Vítimas e "vitimas"...

Julgar é das tarefas mais difíceis que existe. Também é das mais tentadoras, por isso muitos acreditam que é fácil. Acredito que a dificuldade está em identificar as vítimas. 

Há 3 meses a região do Juruá foi assombrada com a notícia de um caso de incesto no rio Gregório (veja reportagem no final da postagem).

No inicio desta semana, mais um caso. Dessa vez foi no Rio Liberdade onde um criminoso seduziu uma criança. Nos dois casos, um bom advogado encontraria em seus crimes tantas atenuantes que eles teriam grandes chances de absolvição. 

Não quero parecer conivente com crimes, mas também não consigo deixar de sentir pena da miséria a que a maioria dos moradores daquelas brenhas estão submetidos. 

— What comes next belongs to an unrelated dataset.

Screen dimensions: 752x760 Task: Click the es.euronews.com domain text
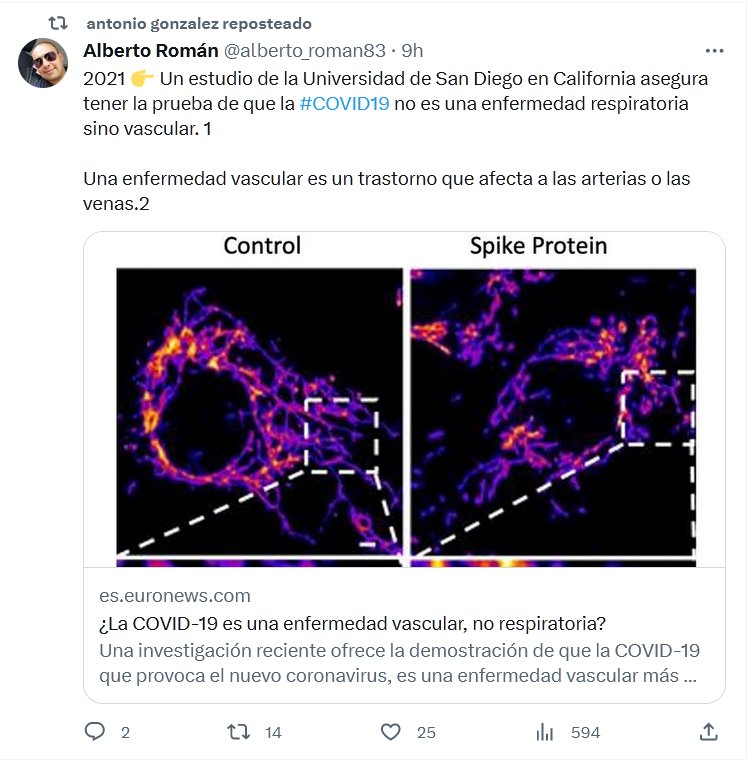coord(175,596)
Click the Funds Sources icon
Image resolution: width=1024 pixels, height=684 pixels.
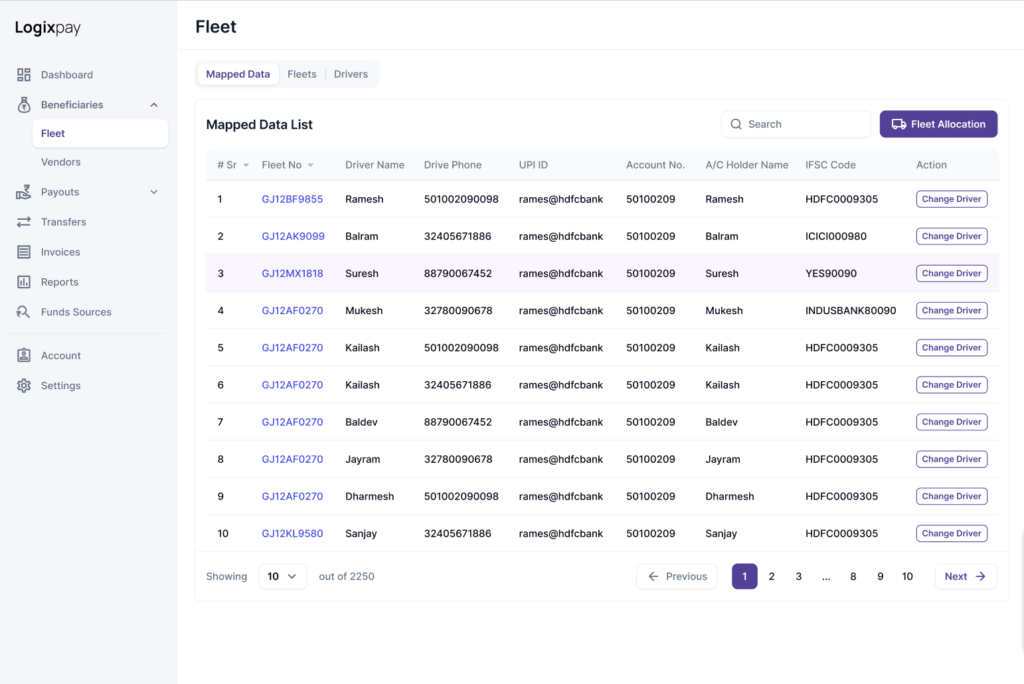coord(24,312)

A mesma justiça que libertou no mês passado um covarde morador do mesmo rio que assassinou um policial militar no exercício da função, agora demonstra toda a sua bravura e rigor. 

Não discuto a legalidade em nenhum dos casos, mas quem praticou maior crime? Os estupradores das crianças(não assassinos efetivamente) ou o assassino do policial? 

Dirão os movidos à hipocrisia - "os estupradores, pois assassinaram a inocência e o futuro das crianças".

E eu me pergunto: Será que a esposa e os filhos do Sgt Francisnato que se orgulhavam dele, que dependiam dele e o viram sem vida dentro de um caixão e lembram dele com uma saudade que não tem cura, todas as horas do dia também não mereciam um melhor tratamento? Será que o seu assassino já deveria estar solto, já gozar de uma liberdade que pode ser definitiva?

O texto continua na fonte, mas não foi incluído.